Ruchloser Mord in feinen Kreisen
Was mag wohl die Verbindung sein zwischen einem misslungenen Selbstmordversuch, der falschen Anschuldigung eines Schulmädchens des Diebstahls und dem Liebesleben eines berühmten Tennisspielers? Das fragt ...
Was mag wohl die Verbindung sein zwischen einem misslungenen Selbstmordversuch, der falschen Anschuldigung eines Schulmädchens des Diebstahls und dem Liebesleben eines berühmten Tennisspielers? Das fragt sich der neugierige Leser der ob seiner hervorragend ausgearbeiteten Charaktere und der bestechenden, in ihren Bann ziehenden Geschichte, lange bevor sich, zur Buchmitte hin, der teuflisch und akribisch ausgeklügelte Mord in Agatha Christie im Jahre 1944 erschienenen 34. Kriminalroman, ereignet!

-------------------------

**ZIEL**
Gib an, in welchem Jahr der Kriminalroman von Agatha Christie laut dem vorliegenden Text erschienen ist.

**EINTRÄGE**
-------------------------

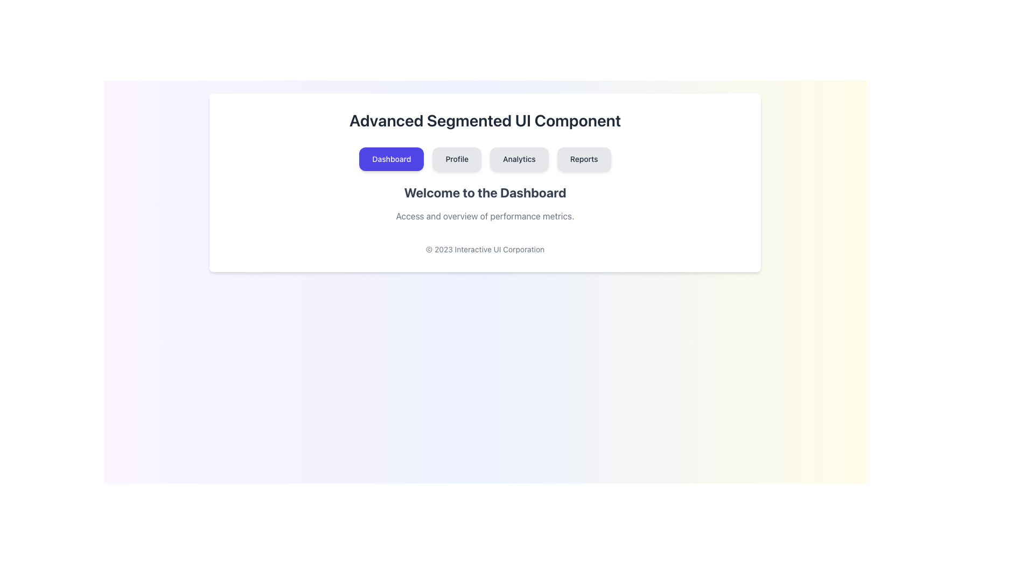 The height and width of the screenshot is (581, 1034). I want to click on the text label that reads 'Access and overview of performance metrics.' located under the heading 'Welcome to the Dashboard.', so click(484, 216).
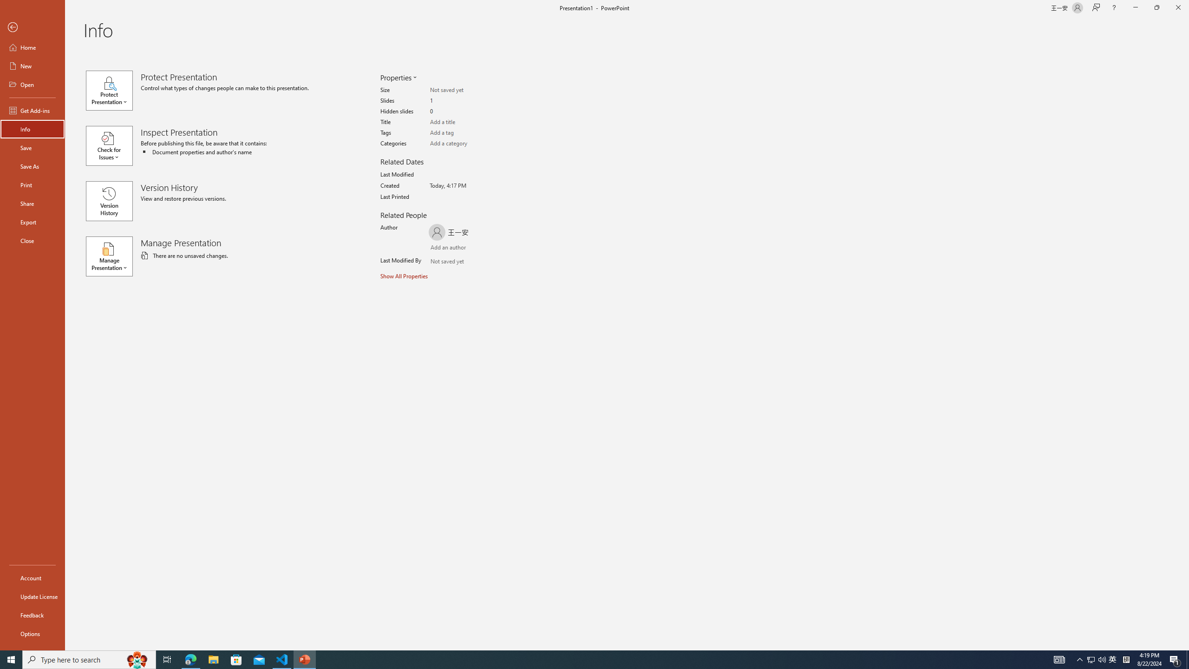 This screenshot has width=1189, height=669. I want to click on 'Export', so click(32, 222).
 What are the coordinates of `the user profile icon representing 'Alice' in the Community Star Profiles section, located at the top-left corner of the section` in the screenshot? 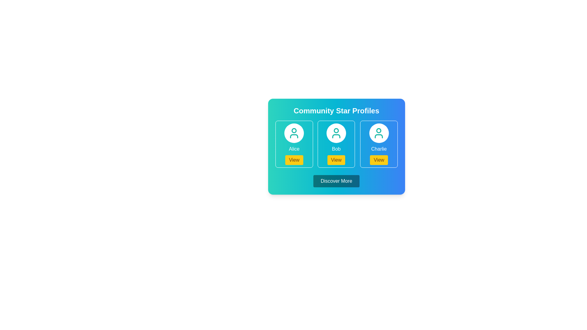 It's located at (294, 133).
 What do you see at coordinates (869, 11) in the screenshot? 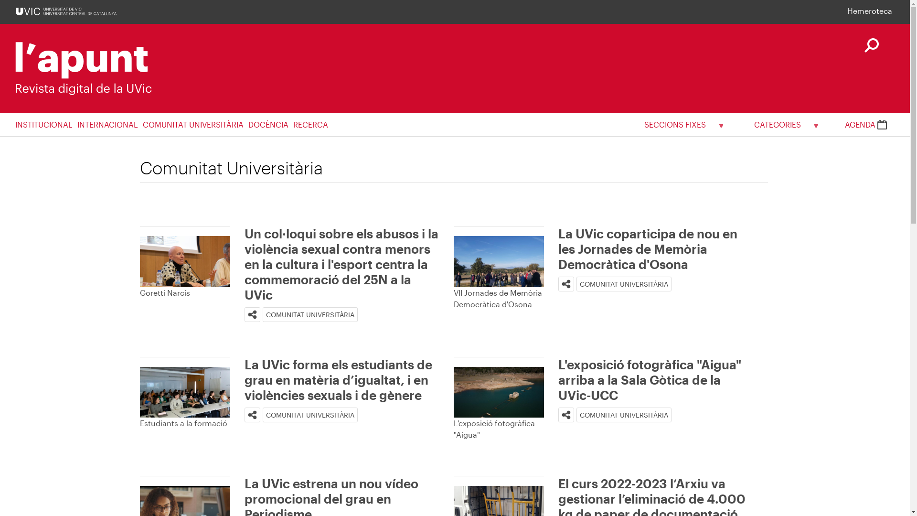
I see `'Hemeroteca'` at bounding box center [869, 11].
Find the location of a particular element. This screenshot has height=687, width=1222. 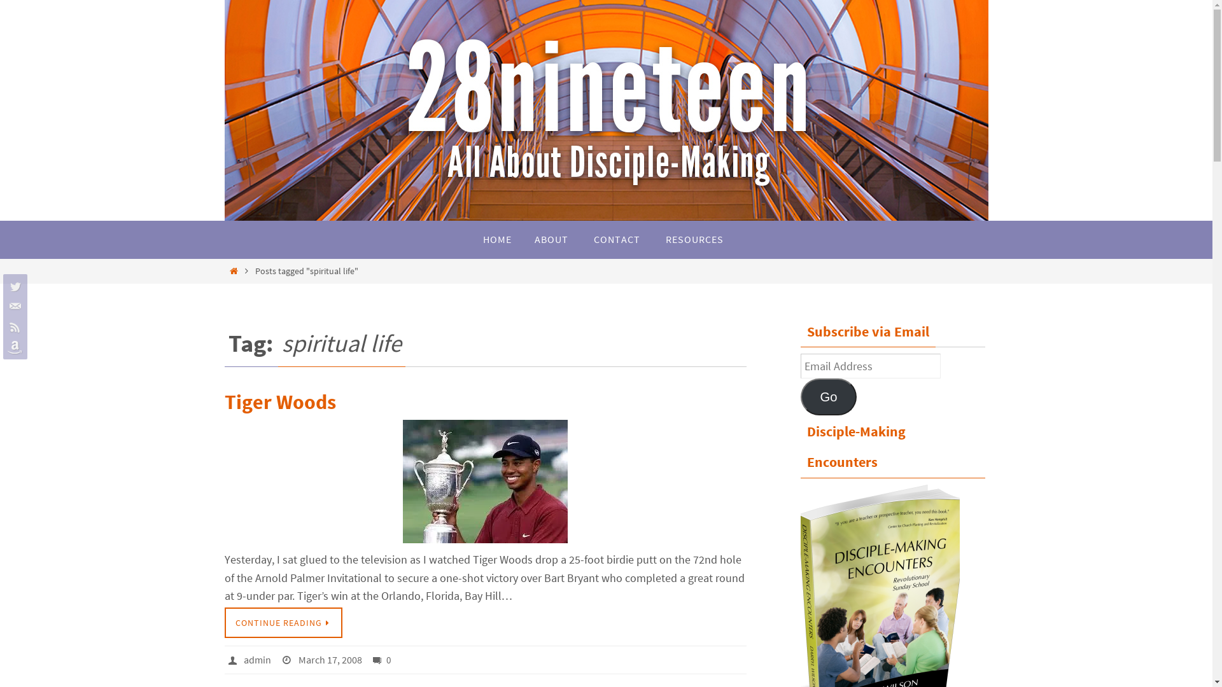

'Leave a comment' is located at coordinates (378, 659).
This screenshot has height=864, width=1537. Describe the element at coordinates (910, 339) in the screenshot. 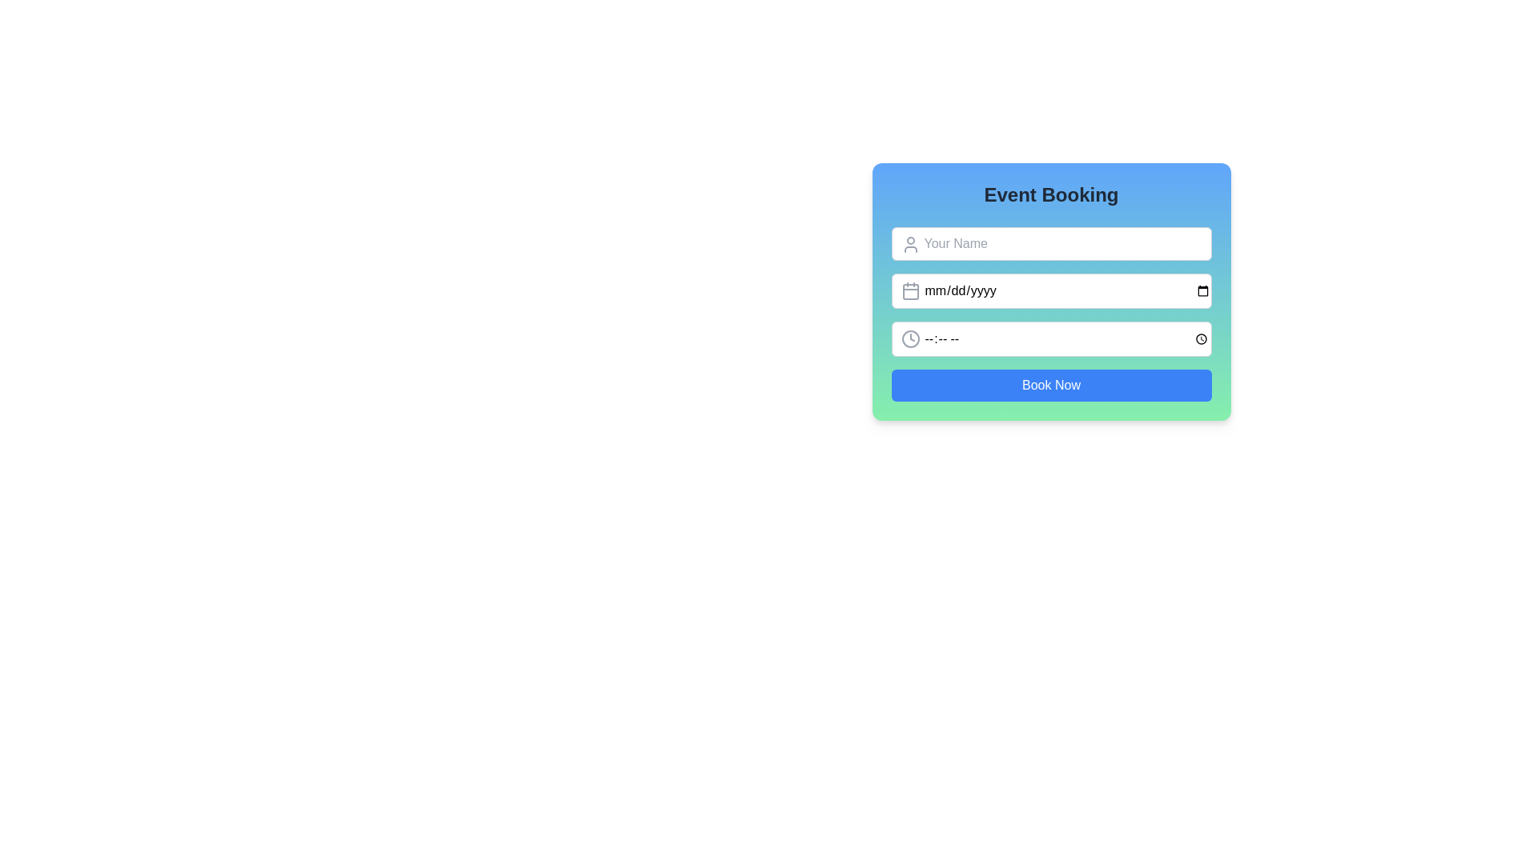

I see `the SVG Circle that forms the exterior of the clock-like icon, which has a light gray outline and surrounds the clock's hands` at that location.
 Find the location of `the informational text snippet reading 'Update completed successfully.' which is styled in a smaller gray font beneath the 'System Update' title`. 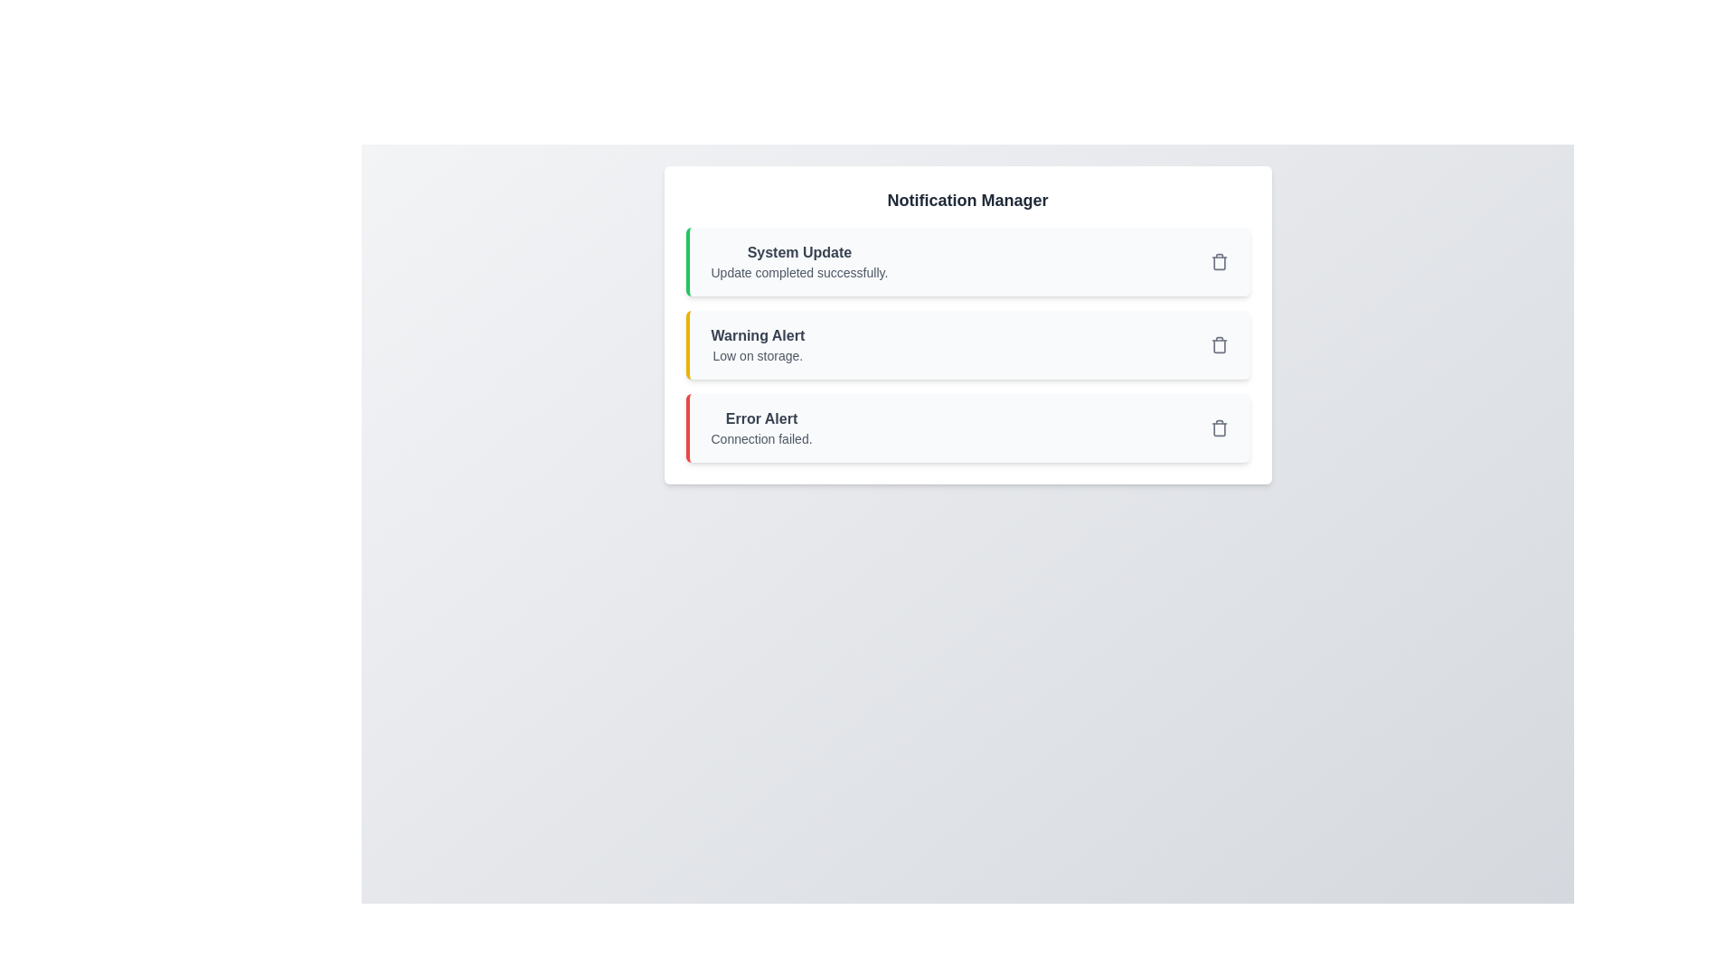

the informational text snippet reading 'Update completed successfully.' which is styled in a smaller gray font beneath the 'System Update' title is located at coordinates (798, 272).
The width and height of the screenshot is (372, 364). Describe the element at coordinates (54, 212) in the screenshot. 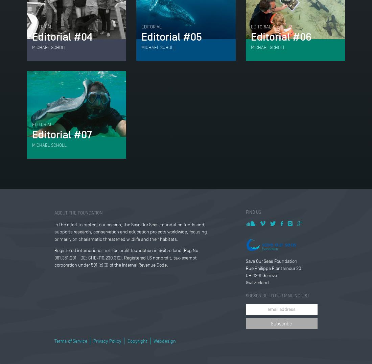

I see `'About the foundation'` at that location.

-------------------------

**ANTWORT**
Im Jahr 1944.